There is, however, increasing support for the bans. Some say curbing access to even faster fast food may help aid in reversing urban obesity rates, while also helping to improve road traffic accidents.

According to the National Restaurant Association, 25% of restaurant visits in the U.S. occur at a drive-thru window. So would limiting the number of new ones just drive folks inside or actually change American dining habits?

One of the first municipalities to prohibit new and expanded drive-thrus was South Los Angeles in 2008. They also banned the construction of new stand-alone fast-food restaurants. In 2015, a non-profit research organization called RAND published a study examining the ban's impact on diet and obesity in L.A. County from 2007 to 2012. Its researchers found obesity actually increased among residents in the area.

"The South Los Angeles fast-food ban may have symbolic value, but it has had no measurable impact in improving diets or reducing obesity," said Roland Sturm, the lead author of the study.

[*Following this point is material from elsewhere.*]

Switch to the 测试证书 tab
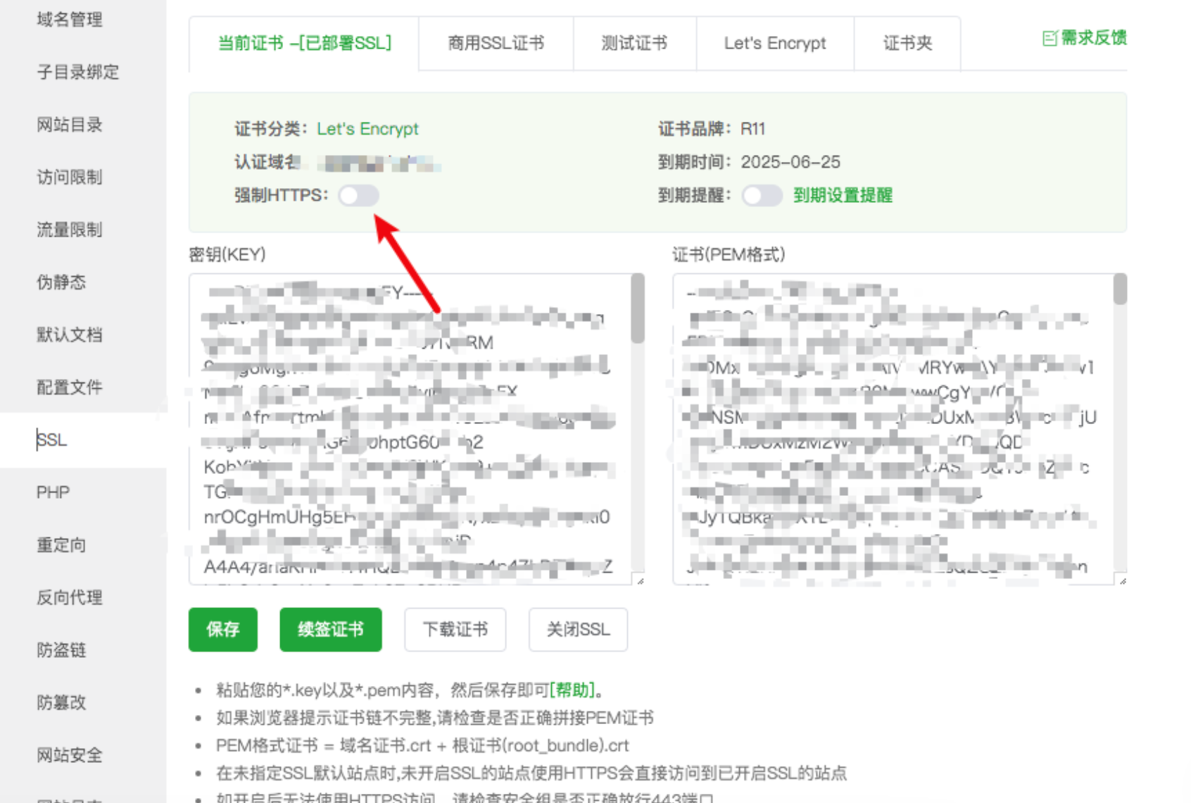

Sturm and his team found that the ban had little effect on preventing people from getting their meals while driving since there were still plenty of places where consumers could find a window. The number of sugary soft drinks consumed per person — another target in the fight against obesity — did see a drop.

However, America's neighbors to the north saw different results when a similar ban was enacted in several provinces.

A 2018 study analyzing drive-thru bans in 27 Canadian cities found that "fast food drive-through service bans may play a role in promoting healthier food environments." The researchers noted that more studies must be done to determine whether these bans have any long-term effects on preventing chronic diseases.